The Czech Republic's health ministry has cut ex-manufacturer prices of around 3,000
reimbursed medicines, both original and generic. National legislation regulates prices of
reimbursed medicines only, while all other pharmaceuticals are entitled to free pricing.
Price changes followed an amendment of Act 48/1997 on public health insurance after a
long dispute over the poor compliance of Czech legislation with the EC Transparency
Directive and the national Constitutional Court's requirement that pharmaceutical pricing
and reimbursement be more transparent.
The new prices are based either on the average ex-manufacturer prices in eight EU
reference states (Austria, Estonia, France, Hungary Italy, Lithuania, Portugal and Spain),
set in accordance with the average of the product's three lowest prices in the EU, or refer
to the price of a therapeutically comparable medicine.
Last summer the health ministry reduced the number of products with regulated prices
from 8,600 to 4,100, and the state institute for drug control (SUKL) re-evaluates their exmanufacturer
prices. It determines the maximum ex-factory prices of reimbursed
medicines, and wholesale and retail mark-ups are fixed using a digressive scheme. This
approach allows maximum pharmacy prices for all reimbursed medicines to be
calculated.
The institute told Scrip that it aims at re-evaluating drug prices rather than at capping
them. It is expected that prices of around three quarters of all medicines now in the reevaluation
procedure will be reduced and those of the remainder will be increased.

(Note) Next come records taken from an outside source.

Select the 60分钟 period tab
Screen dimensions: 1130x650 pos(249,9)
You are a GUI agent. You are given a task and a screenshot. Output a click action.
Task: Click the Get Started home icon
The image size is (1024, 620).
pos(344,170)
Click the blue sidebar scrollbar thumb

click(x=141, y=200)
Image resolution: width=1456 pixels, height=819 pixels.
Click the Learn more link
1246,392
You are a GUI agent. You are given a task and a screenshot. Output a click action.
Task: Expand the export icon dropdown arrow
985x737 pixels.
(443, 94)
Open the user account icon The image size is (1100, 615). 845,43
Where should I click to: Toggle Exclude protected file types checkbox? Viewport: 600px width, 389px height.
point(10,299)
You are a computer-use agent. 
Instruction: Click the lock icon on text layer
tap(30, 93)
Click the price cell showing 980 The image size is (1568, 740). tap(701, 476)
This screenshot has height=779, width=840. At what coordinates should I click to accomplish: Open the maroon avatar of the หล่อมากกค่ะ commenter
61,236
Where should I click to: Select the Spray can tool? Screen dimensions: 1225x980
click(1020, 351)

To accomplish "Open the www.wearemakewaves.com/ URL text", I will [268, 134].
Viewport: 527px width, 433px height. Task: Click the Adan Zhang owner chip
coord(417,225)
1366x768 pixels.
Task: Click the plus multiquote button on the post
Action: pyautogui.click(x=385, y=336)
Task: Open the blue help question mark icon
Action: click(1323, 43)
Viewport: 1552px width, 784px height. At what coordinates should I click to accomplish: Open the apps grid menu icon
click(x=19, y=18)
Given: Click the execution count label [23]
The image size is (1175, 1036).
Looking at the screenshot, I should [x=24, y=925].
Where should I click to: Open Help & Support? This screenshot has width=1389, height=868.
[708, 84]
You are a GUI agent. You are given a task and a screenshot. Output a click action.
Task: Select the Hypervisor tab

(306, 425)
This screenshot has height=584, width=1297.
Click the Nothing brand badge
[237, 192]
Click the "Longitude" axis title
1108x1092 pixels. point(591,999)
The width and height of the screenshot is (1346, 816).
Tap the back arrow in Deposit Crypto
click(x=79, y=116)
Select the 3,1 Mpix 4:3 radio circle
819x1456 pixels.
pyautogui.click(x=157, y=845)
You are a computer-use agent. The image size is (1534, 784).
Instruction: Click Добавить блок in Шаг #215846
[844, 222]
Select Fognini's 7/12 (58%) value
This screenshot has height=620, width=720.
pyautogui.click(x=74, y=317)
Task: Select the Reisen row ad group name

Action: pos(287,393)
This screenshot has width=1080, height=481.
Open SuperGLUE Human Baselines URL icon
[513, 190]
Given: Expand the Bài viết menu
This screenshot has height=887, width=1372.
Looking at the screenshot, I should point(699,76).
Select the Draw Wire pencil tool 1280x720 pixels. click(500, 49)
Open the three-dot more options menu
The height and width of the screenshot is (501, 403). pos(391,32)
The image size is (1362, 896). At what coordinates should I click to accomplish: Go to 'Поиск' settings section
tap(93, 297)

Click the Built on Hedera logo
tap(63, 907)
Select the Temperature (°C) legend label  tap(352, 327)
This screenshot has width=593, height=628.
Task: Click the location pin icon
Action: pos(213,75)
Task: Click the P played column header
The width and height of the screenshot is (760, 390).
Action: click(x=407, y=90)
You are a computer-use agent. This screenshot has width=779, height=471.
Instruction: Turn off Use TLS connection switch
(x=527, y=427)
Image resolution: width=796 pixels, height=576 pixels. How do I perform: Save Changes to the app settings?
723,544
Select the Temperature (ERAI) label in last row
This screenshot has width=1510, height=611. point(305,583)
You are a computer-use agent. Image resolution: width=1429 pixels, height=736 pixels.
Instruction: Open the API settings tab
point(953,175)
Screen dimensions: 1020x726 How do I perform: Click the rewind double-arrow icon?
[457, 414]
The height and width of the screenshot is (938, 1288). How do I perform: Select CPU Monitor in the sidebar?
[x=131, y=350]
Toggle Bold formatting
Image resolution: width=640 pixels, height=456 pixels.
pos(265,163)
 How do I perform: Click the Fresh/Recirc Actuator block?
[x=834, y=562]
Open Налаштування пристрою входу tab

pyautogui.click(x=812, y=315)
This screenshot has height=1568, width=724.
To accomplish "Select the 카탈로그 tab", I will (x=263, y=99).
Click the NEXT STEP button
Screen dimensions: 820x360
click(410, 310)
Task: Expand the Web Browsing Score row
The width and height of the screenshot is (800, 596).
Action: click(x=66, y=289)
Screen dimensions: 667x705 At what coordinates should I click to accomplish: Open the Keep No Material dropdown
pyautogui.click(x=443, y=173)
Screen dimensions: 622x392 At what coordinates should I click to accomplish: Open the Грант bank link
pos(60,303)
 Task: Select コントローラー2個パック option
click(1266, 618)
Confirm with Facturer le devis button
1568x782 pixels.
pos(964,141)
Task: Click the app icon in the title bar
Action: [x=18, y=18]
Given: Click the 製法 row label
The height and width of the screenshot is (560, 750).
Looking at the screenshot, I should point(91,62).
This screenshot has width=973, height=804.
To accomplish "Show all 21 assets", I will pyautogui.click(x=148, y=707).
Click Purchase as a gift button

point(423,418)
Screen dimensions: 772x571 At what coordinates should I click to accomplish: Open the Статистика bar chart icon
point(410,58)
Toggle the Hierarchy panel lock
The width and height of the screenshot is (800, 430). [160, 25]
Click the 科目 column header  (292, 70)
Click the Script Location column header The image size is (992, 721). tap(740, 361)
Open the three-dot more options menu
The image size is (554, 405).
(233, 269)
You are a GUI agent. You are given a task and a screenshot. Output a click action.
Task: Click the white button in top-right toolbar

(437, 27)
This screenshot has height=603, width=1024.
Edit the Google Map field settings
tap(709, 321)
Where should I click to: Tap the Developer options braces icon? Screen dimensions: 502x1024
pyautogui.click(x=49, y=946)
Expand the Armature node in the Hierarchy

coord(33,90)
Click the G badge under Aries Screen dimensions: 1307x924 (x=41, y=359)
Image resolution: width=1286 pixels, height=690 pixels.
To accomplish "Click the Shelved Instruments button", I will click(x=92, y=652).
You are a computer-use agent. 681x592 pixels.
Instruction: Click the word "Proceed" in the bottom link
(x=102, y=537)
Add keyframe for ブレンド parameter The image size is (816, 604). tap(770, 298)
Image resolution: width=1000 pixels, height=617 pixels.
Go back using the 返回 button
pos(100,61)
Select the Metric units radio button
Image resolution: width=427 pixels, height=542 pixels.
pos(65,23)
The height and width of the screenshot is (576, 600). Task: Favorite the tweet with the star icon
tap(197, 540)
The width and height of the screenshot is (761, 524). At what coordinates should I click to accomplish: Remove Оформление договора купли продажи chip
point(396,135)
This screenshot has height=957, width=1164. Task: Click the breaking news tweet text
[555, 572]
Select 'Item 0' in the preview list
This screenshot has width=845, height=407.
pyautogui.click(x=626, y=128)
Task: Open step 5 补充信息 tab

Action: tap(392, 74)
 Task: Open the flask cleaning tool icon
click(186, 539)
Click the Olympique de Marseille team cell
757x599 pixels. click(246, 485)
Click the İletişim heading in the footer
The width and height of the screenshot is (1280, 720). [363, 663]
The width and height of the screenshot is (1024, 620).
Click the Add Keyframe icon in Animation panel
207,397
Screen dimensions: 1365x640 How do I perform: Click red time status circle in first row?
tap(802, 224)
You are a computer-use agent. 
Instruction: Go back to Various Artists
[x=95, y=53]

All price changes are now being made in transparent individual administrative
proceedings, and companies can appeal against pricing decisions and file their cases in
an administrative court, the SUKL said. All drug suppliers have equal opportunities on
the market, and their businesses are no longer affected by old prices which were set
under non-transparent and unpredictable rules, it added.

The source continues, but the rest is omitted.